In a Christian adaptation of Cicero's
teaching about friendship Aelred, abbot of Rievaux
starts with a circle of his monks in the cloister.
The day before yesterday, when I was
going round the cloister of the monastery, sitting
with the brethren in a loving circle, as though amid the delights of paradise, I admired the
leaves, the flowers, and the fruits of every tree. I found no one in that great number
whom I did not love, and whom I did not believe loved me. I was filled with such a joy as
passes all the delights of this world. For I felt as though my spirit were transfused into
them all, and their affection into me, so that I could say with the prophet: "Behold how
good and how pleasant it is for brethren to dwell together in unity".
Even in this world, where not all we love
can be our friends, how much easier it is to live
in an atmosphere of love and trust, rather than surrounded by every kind of suspicion,
loving no one and feeling oneself to be loved by no one.
in Aelred explicitly alludes to
that note of disinterestedness in love which so much
appealed to the early Cistercian writers as an essential way of insisting upon the
worthwhileness of Christian love in itself.
....the spiritual friendship which
we call genuine is sought, not with an eye on any worldly
expediency, or for some ulterior motive, but simply on account of its own natural worth
and the inclination of the human heart, so that its profit and its reward is nothing other
than itself.
Thus the Lord in the Gospel says: "I
have appointed you that you should go and should
bring forth fruit", that is, should love one another. For in true friendship one travels by
making progress, and receives the fruit in the experience of the delight of its perfection.

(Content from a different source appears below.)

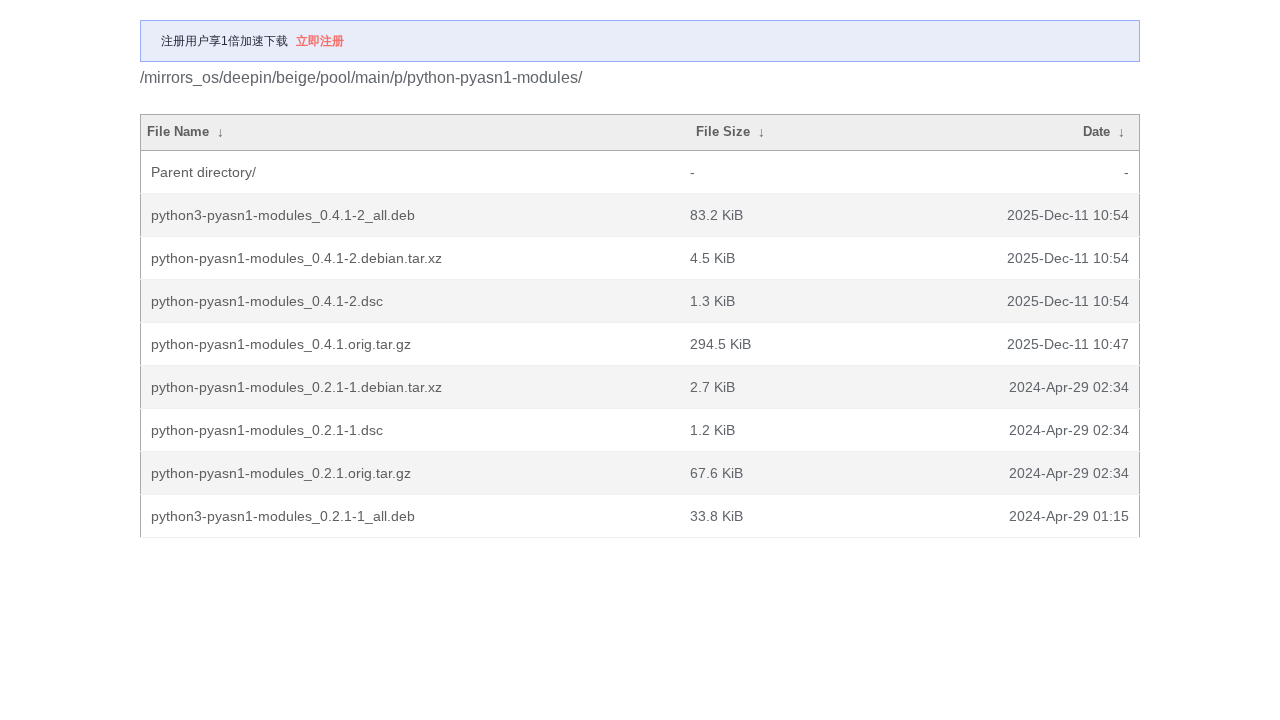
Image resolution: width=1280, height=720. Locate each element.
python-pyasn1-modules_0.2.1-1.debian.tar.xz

Thus spiritual friendship is begotten
between the good, who have lives, habits, and
interests that are alike, which is "accord in benevolence and charity on things human
and divine". So this definition seems to me to be adequate to express the notion of
friendship if, however, according to our usage, we understand "charity" to exclude from
friendship everything vicious.
When he goes on to speak of the origin
and source of friendship, Aelred makes it quite
clear that this disinterestedness in love, which is a reflection of God's disinterested self-
giving in creation, is in no sense incompatible with a genuine sense of need. God alone
is un-needy; only to him every creature cries: "Thou art my God, tor thou hast no need of
my goods."
Everything else needs the completion of
relationship for its fulfilment in a world in which
a vestige of God's own supreme unity has been left in the natural tendency of all things
to fall into an order in time and place, from stones in the brook and trees in the wood to
animals at play, everything seems to long for companionship.
The theoretical basis of the discussion
is developed with reference to the belief which
Aelred shares with Cicero that "there is nothing more advantageous to seek in human
affairs, nothing harder to find, nothing sweeter to experience" than friendship. It is not
merely that, as scripture says, "a faithful friend is the medicine of life". It is also that,
as a
consequence, friendship is a step towards that perfection "which consists in the love
and knowledge of God; so that, from being a friend of man, a man becomes a friend of
God, according to that saying of our Saviour in the Gospel: 'I will not now call you my
servants, but my friends'".
According to Aelred, the being which all
things have is a participation or share in the
being of God, who is the 'being of all things that exist'. In his defence of the
worthwhileness of friendship Aelred takes the view that it is actually a foretaste of
heaven, "where no one hides his thoughts or disguises his affection. This is that true and
everlasting friendship, which begins here and is perfected there. Here, few know it,
where few are good. There, everyone shares it, where all are good".
The medieval image or model of the cosmos
into which Aelred's imaginings had to fit,
which, however grotesque its inaccuracies, was one of the most attractive concepts of it
ever devised. In this respect it is likely that the Cistercians knew better than the the
monks of the urban orders so many of the components of this grand design - the rocks
and trees among which they worked and slept, the birds and animals he encountered
each day in their wild valley, and –around or above him - the elements, the sun and the
moon, angels and demons, Lucifer and God.